L'un veut «légiférer». L'autre estime que «la loi n'est pas la bonne méthode». Après la publication dans Libération ce jeudi d'un appel de 40 personnalités à légiférer pour limiter les rémunérations des grands patrons, le Premier ministre, Manuel Valls, a déclaré que son gouvernement était prêt à en passer par la loi. «Nous avons fait le choix dans un premier temps de mettre les entreprises face à leurs responsabilités, en l'occurrence le patronat. Force est de constater que cela n'a pas été respecté. Donc maintenant, il faut légiférer», a-t-il expliqué ce jeudi matin sur RTL.
«Risque d’inconstitutionnalité»
S'il ne semble pas prêt à reprendre l'idée, portée dans Libération, d'interdire les rémunérations des grands patrons au-dessus de 100 Smic, cette proposition, soutenue désormais par le Parti socialiste, «montre bien le chemin qu'il faut prendre». Mais puisque, selon lui, «il y a aussi des risques d'inconstitutionnalité», le chef du gouvernement préfère l'idée avancée mardi sur Europe 1 par François Hollande : sans intervention «vigoureuse» du patronat, a prévenu le chef de l'Etat, «la première décision qui sera prise [dans le cadre d'une loi, ndlr] c'est que toutes les décisions des assemblées générales seront immédiatement exécutoires. Par conséquent, le conseil d'administration ne pourra pas défaire ce que l'assemblée générale d'actionnaires aura fait», comme cela avait été le cas dans l'affaire de la rémunération du PDG de Renault, Carlos Ghosn. Un amendement à une proposition de loi Front de gauche a d'ailleurs été adopté en ce sens mercredi par la commission des Affaires sociales de l'Assemblée.
«Dans le projet de société que je défends, bien sûr qu'il n'est pas immoral de bien gagner sa vie. Mais ce qui est immoral, ce sont ces rémunérations, de s'augmenter de cette manière sans se rendre compte des dégâts que cela peut représenter», a quant à lui ajouté Manuel Valls jeudi. Ce n'est pas l'avis de son ministre de l'Economie.

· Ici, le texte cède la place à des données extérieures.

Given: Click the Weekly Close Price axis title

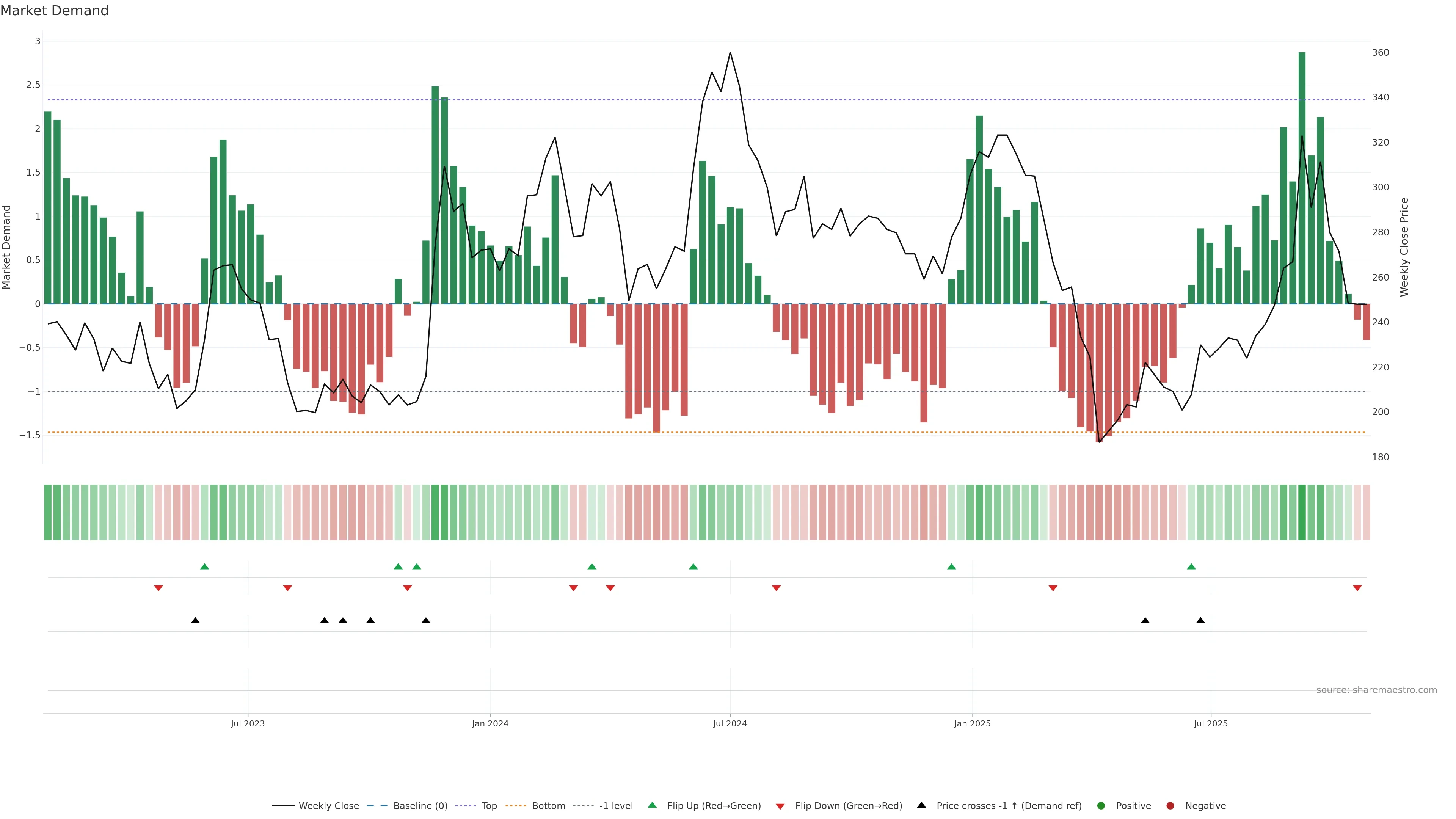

Une fois de plus, Emmanuel Macron s'est démarqué du Premier ministre en expliquant, devant une conférence d'investisseurs, qu'en passer par la loi ne lui semble «pas la bonne méthode». «C'est au monde économique de montrer qu'il est à la hauteur de cela, a-t-il expliqué, sinon, celles et ceux qui proposent aujourd'hui une loi seront légitimes dans quelque temps à la faire.»